[DATASET]

============

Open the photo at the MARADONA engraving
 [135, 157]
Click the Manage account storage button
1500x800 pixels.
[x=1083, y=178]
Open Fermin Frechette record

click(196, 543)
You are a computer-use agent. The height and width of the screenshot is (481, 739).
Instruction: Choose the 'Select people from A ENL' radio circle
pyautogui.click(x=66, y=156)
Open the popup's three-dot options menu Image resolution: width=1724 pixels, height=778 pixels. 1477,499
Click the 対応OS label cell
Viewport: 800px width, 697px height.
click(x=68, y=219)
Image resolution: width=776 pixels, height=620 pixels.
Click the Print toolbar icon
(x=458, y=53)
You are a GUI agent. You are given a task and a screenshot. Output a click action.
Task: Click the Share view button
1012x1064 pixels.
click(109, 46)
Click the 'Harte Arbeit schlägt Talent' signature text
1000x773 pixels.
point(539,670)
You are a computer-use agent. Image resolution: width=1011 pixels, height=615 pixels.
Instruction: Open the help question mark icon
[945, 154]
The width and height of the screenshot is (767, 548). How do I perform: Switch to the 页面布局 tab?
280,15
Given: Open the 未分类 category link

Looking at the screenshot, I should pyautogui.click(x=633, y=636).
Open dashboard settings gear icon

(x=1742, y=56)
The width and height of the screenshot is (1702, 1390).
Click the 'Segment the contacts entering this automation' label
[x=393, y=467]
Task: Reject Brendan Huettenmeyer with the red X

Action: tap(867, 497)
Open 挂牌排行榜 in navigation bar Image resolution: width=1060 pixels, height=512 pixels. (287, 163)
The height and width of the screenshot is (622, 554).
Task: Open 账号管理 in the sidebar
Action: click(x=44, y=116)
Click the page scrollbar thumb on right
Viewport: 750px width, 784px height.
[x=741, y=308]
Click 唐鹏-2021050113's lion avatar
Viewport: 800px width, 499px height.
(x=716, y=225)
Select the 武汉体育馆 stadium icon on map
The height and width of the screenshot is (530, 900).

============

[WHAT YOU SHOULD DO] All that belongs in the answer is an exact copy of the lines from the start of the records above through the line with "The width and height of the screenshot is (1702, 1390).".

[EXERCISE RESULT]
Open the photo at the MARADONA engraving
 [135, 157]
Click the Manage account storage button
1500x800 pixels.
[x=1083, y=178]
Open Fermin Frechette record

click(196, 543)
You are a computer-use agent. The height and width of the screenshot is (481, 739).
Instruction: Choose the 'Select people from A ENL' radio circle
pyautogui.click(x=66, y=156)
Open the popup's three-dot options menu Image resolution: width=1724 pixels, height=778 pixels. 1477,499
Click the 対応OS label cell
Viewport: 800px width, 697px height.
click(x=68, y=219)
Image resolution: width=776 pixels, height=620 pixels.
Click the Print toolbar icon
(x=458, y=53)
You are a GUI agent. You are given a task and a screenshot. Output a click action.
Task: Click the Share view button
1012x1064 pixels.
click(109, 46)
Click the 'Harte Arbeit schlägt Talent' signature text
1000x773 pixels.
point(539,670)
You are a computer-use agent. Image resolution: width=1011 pixels, height=615 pixels.
Instruction: Open the help question mark icon
[945, 154]
The width and height of the screenshot is (767, 548). How do I perform: Switch to the 页面布局 tab?
280,15
Given: Open the 未分类 category link

Looking at the screenshot, I should pyautogui.click(x=633, y=636).
Open dashboard settings gear icon

(x=1742, y=56)
The width and height of the screenshot is (1702, 1390).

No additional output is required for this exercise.